I'm currently making a site using GWT, being hosted on AppEngine. I'm making it with my own logins that I'm making (I know Google provides something with GWT, but I need my own login system), and I've been trying to figure out sessions for quite a while now. I've found a few tutorials, and one of the sites that I was reading is http://code.google.com/p/google-web-toolkit-incubator/wiki/LoginSecurityFAQ
There is a section there on "How to Remember Logins". I know how to get the session ID and store it on the client in a cookie through an RPC call. What I don't understand is, eventually after a day or so, the user comes back and I'm supposed to get the session ID from the cookie and send it back to the server. What am I supposed to do on the server in order to securely evaluate if session ID is still legal, and pull up all the necessary information about the user?
Additional questions:
1. What would make the session ID change?
2. What if the user was on a laptop, and the user went somewhere else. Would he still be able to be securely logged back in without having to type in his login and password again?
Thanks!
~Scott
Similar question: question on GWT, Cookies and webpage directing.
One important thing you should remember: don't rely on cookies alone - transfer the session ID/token in the payload of the request too and compare it with the cookie value on the server side. This will prevent XSRF attacks. That's the sort of thing you should be worried about.
The policy on how to deal with session IDs depends on how seriously you take security in your application and what type of application is it. For example, you can login with the same token on GMail from different IPs - I presume they allowed this because it's common that the user's IP changes over sessions. They did however add a feature that allows you to see from which IPs the user logged in recently. And don't forget about users with dynamic IPs (quite a large number) - if you keep track of tokens and IPs you will basically disallow those users to be kept logged in between sessions.
What am I supposed to do on the server
in order to securely evaluate if
session ID is still legal, and pull up
all the necessary information about
the user?
You should keep track of the session IDs/login pairs in your DB.

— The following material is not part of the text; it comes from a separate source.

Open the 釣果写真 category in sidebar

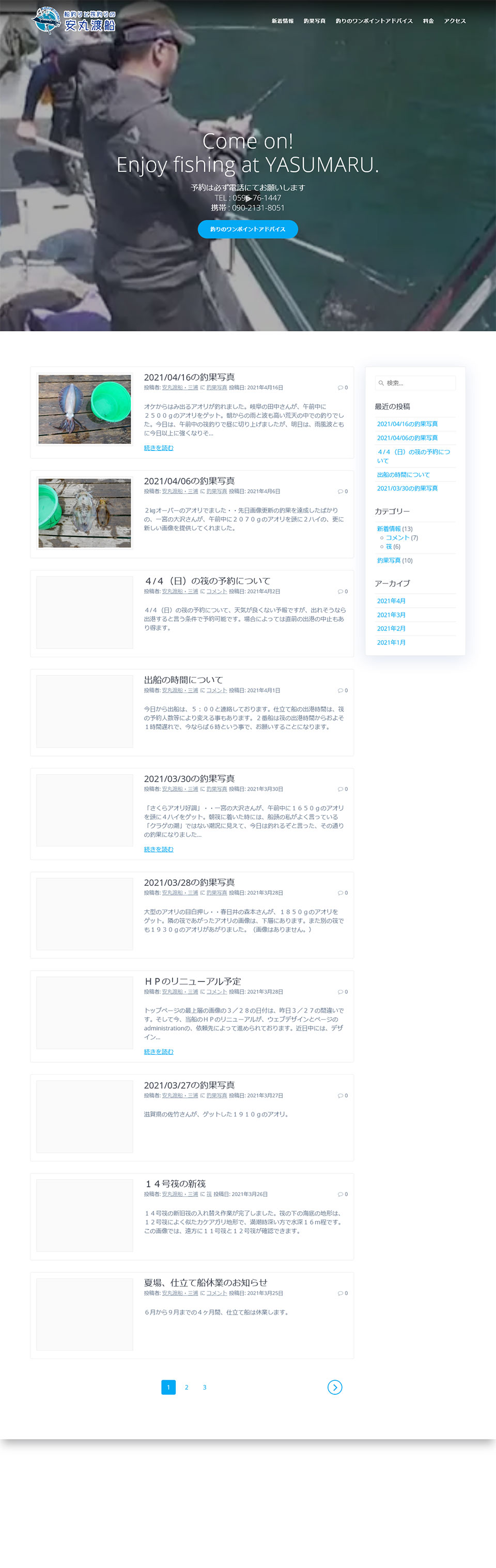389,560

What would make the session ID change?
Either it expires or the user tries to log in with a token that is not bound to their IP. You could add your own rules too - like the number of logins, etc. For additional security, you can generate a new session ID/token on every new login/session (the user authenticates with the old token, the server checks that it's valid and sends back the user the new token he/she should use from now on).

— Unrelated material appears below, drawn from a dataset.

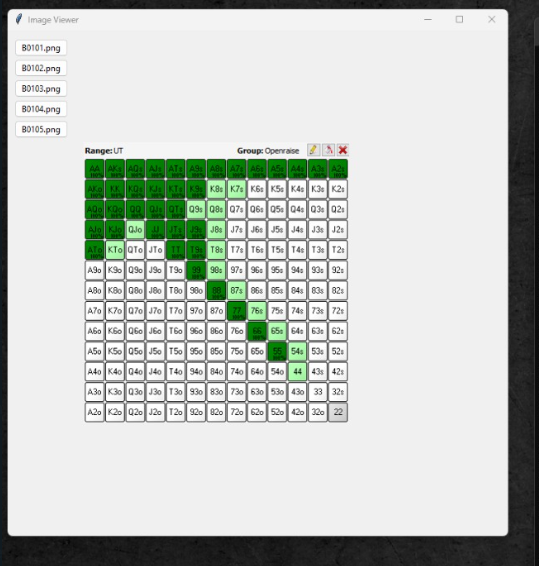Select the gray 22 pair cell

[338, 412]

To remember logins you need to securely generate a unique session id. Normally, this is placed in a cookie. I would recommend using a framework that does session cookies for you. Getting it wrong can leave your site wide open to abuse. Things to consider include:
Do you need to worry about cookie stealing. The user's IP address should be encoded in the session id, or linked to the session id. Check the IP address on every page access.
Ensure your logins are on encrypted sessions. Otherwise, you expose credentials in plaintext on the network.
How long should sessions last. They should time out after a fixed time limit. This can be hours or days long.
Remember me should be different functionality on a different cookie. It needs to contain something that can be used to indentify the user. Depending on your security requirments it may need to be an encrypted value. This cookie can have a longer timeout.
Answers to your additional questions are.
Nothing on the client side is likely to change the session id. The session id should be regenerated every login.
Depending on how secure the session id is, they may have to login. Secure session cookies often encode the IP address to prevent cookie stealing. If so, the laptop user would need to login again.